What to produce: Across the records that follow, determine how many lines contain "Jupiter" and give only the resulting number.

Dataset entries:

****************

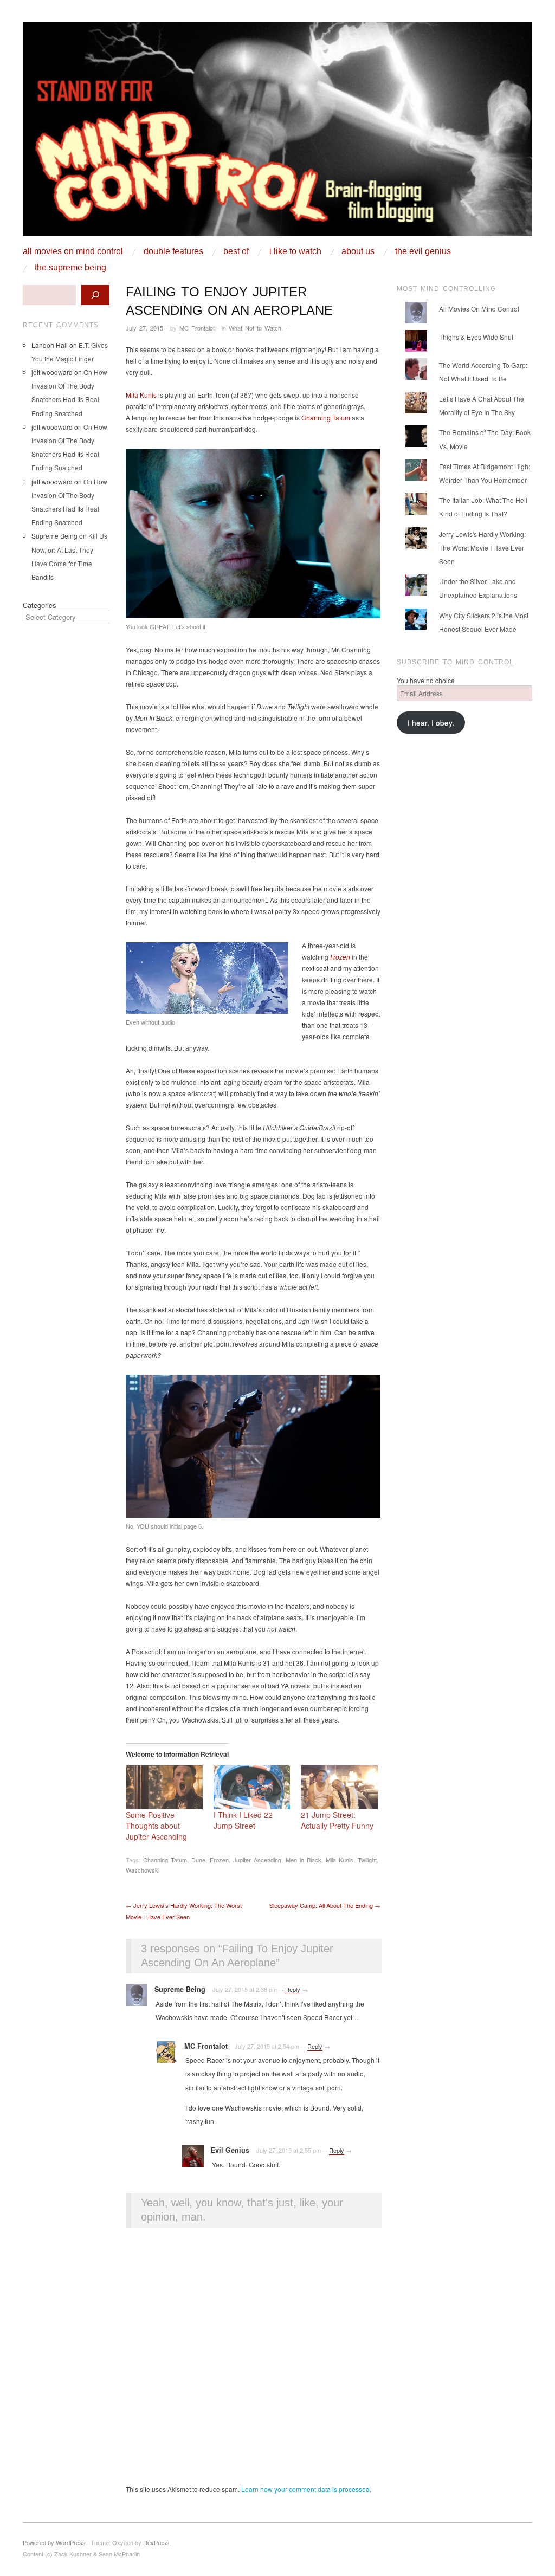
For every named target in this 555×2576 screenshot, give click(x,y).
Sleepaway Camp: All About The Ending (324, 1905)
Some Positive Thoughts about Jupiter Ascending (156, 1825)
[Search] (95, 295)
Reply (292, 1989)
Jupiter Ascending (257, 1859)
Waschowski (142, 1870)
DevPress (156, 2542)
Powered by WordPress (54, 2542)
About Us (358, 251)
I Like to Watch (295, 251)
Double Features (173, 251)
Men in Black (303, 1859)
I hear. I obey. (431, 722)
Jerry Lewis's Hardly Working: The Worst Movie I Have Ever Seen (482, 547)
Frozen (340, 956)
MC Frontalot (197, 327)
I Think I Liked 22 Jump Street (243, 1820)
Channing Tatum (325, 417)
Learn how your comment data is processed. (306, 2489)
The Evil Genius (423, 251)
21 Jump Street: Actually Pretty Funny (337, 1820)
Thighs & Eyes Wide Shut (476, 336)
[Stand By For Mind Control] (277, 133)
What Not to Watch (255, 327)
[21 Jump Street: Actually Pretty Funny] (339, 1787)
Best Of (236, 251)
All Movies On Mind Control (73, 251)
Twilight (367, 1859)
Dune (198, 1859)
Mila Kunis (141, 394)
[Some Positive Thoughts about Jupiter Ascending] (164, 1787)
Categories (39, 605)
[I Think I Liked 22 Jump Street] (252, 1787)
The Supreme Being (70, 267)
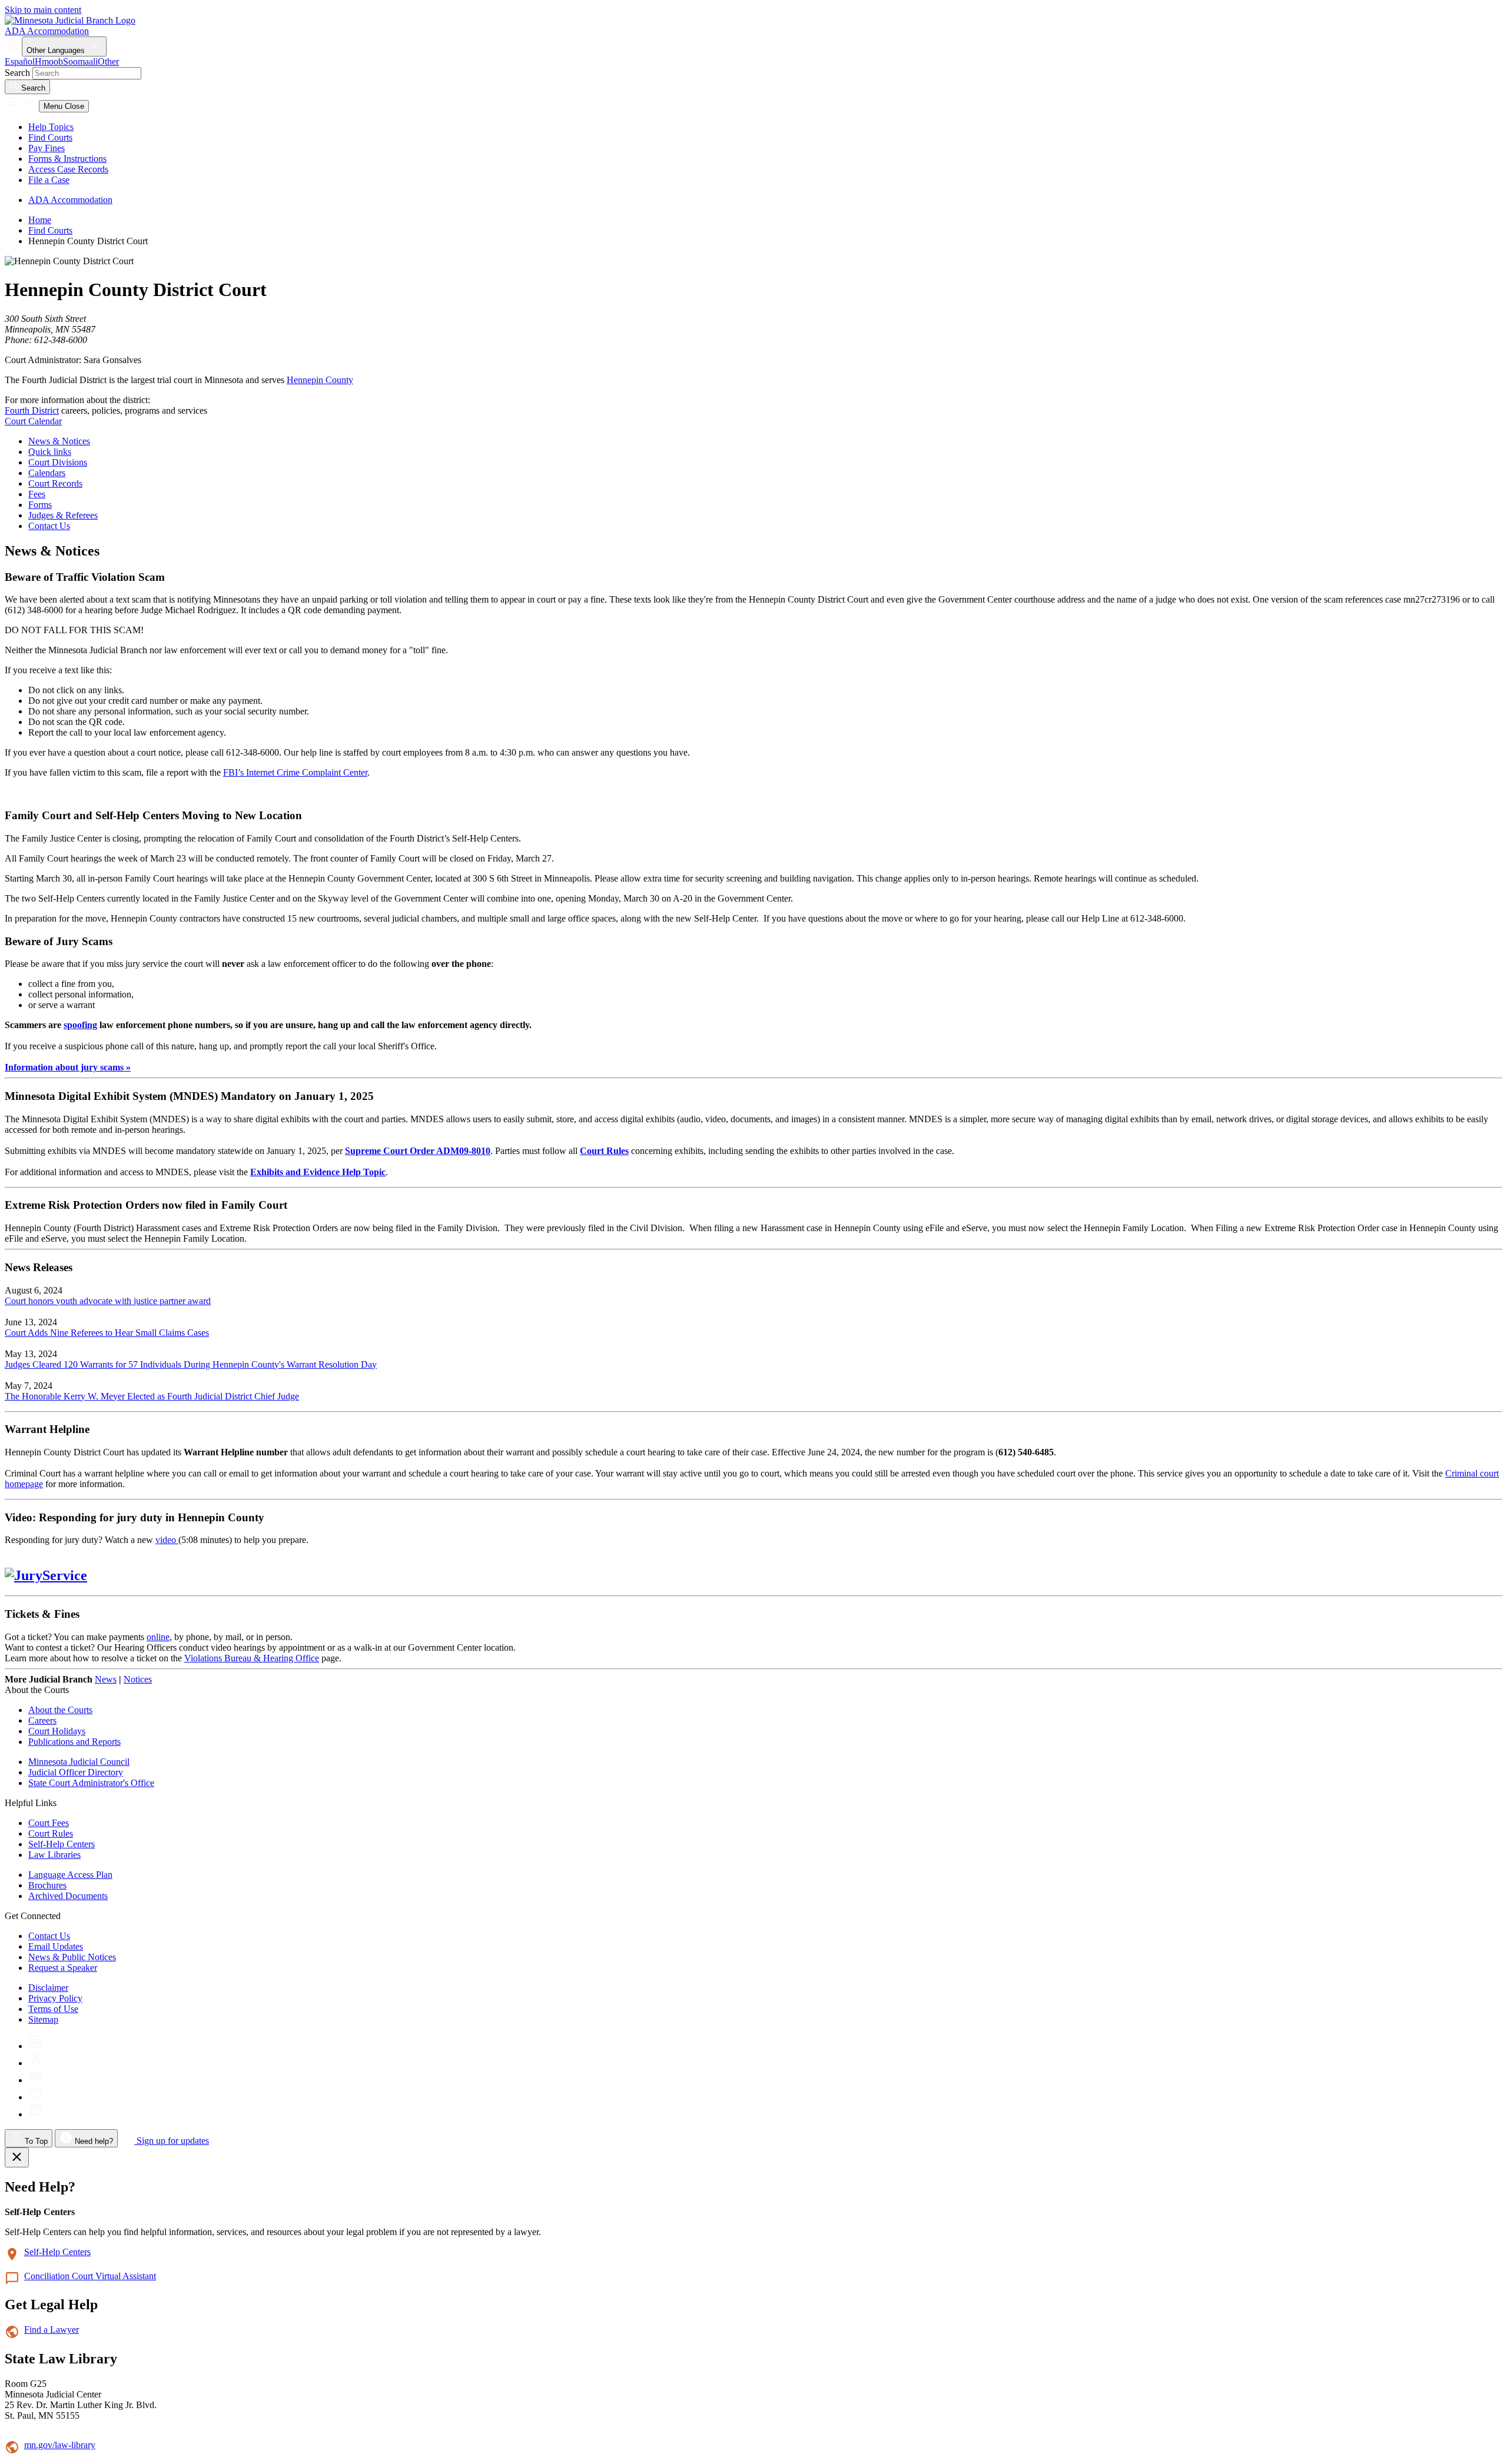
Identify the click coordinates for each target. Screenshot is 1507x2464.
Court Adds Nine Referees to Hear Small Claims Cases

****************

Written response: 3